Aksi Ratusan Marinir Bongkar Pagar Laut Malah Bisa Berujung Pidana, Ini Penjelasan LBH
LBH Jakarta menyarankan agar TNI AL menahan diri untuk tak melanjutkan pembongkaran.
REPUBLIKA.CO.ID, JAKARTA — Lembaga Bantuan Hukum (LBH) Jakarta mengingatkan Tentara Nasional Indonesia (TNI) atas konsekuensi hukum pengerahan ratusan prajurit Angkatan Laut (AL) dalam pembongkaran pagar bambu pemagaran laut di pesisir pantai utara, Kabupaten Tangerang, Banten. Direktur LBH Jakarta Fadhil Alfathan mempertanyakan kewenangan hukum prajurit-prajurit dari satuan Marinir dalam pembongkaran pagar laut itu.

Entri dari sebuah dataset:
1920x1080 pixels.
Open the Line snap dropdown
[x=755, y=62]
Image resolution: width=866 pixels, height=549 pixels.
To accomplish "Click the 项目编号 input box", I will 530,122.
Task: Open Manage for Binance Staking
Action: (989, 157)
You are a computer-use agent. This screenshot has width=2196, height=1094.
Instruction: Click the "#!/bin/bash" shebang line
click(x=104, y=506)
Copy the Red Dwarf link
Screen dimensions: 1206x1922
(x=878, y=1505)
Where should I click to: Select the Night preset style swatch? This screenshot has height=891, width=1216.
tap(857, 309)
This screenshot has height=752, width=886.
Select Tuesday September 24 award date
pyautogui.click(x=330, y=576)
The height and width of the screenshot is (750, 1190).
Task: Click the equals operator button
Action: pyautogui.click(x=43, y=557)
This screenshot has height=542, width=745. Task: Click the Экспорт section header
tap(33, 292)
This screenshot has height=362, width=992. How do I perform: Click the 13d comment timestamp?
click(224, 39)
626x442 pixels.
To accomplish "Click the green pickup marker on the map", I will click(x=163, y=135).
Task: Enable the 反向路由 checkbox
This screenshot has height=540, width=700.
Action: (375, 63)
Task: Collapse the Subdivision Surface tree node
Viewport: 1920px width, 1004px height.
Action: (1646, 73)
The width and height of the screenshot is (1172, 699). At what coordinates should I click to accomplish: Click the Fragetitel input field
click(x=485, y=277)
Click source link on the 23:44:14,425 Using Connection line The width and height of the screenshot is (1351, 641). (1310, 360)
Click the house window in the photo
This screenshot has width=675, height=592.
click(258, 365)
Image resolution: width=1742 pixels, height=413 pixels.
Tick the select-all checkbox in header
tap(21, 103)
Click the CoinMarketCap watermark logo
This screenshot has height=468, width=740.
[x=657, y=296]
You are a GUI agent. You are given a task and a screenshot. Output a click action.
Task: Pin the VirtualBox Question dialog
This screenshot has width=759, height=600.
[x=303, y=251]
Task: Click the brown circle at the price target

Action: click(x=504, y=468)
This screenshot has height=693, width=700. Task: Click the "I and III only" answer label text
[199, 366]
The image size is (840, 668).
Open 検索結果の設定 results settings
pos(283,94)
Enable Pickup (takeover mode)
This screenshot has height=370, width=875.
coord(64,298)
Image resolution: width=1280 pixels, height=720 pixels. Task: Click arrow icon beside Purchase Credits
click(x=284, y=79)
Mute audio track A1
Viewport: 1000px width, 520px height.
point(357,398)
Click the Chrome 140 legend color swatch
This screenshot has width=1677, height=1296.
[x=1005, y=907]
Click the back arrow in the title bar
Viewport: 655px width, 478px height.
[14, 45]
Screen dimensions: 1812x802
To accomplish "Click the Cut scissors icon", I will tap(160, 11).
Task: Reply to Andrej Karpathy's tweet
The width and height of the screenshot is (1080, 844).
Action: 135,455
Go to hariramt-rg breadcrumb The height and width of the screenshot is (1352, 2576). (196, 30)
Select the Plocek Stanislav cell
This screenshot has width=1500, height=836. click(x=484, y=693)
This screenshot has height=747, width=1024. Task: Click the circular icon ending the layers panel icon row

-- Soal yang Diberikan 1 --
Jawablah pertanyaan berikut berdasarkan teks halaman tentang pembongkaran pagar laut.
(a) Apa saran LBH Jakarta kepada TNI AL?
(b) Di mana letak pagar bambu yang dibongkar itu?
(c) Siapa Direktur LBH Jakarta?
-- Soal yang Diberikan 2 --
Tuliskan ulang tanpa perubahan bagian teks halaman dari "REPUBLIKA.CO.ID, JAKARTA —" sampai dengan "pagar laut itu.".
Jawablah hanya berdasarkan teks halaman.

-- Hasil Latihan 1 --
(a) LBH Jakarta menyarankan agar TNI AL menahan diri untuk tak melanjutkan pembongkaran.
(b) Pagar itu berada di pesisir pantai utara, Kabupaten Tangerang, Banten.
(c) Direktur LBH Jakarta adalah Fadhil Alfathan.

-- Hasil Latihan 2 --
REPUBLIKA.CO.ID, JAKARTA — Lembaga Bantuan Hukum (LBH) Jakarta mengingatkan Tentara Nasional Indonesia (TNI) atas konsekuensi hukum pengerahan ratusan prajurit Angkatan Laut (AL) dalam pembongkaran pagar bambu pemagaran laut di pesisir pantai utara, Kabupaten Tangerang, Banten. Direktur LBH Jakarta Fadhil Alfathan mempertanyakan kewenangan hukum prajurit-prajurit dari satuan Marinir dalam pembongkaran pagar laut itu.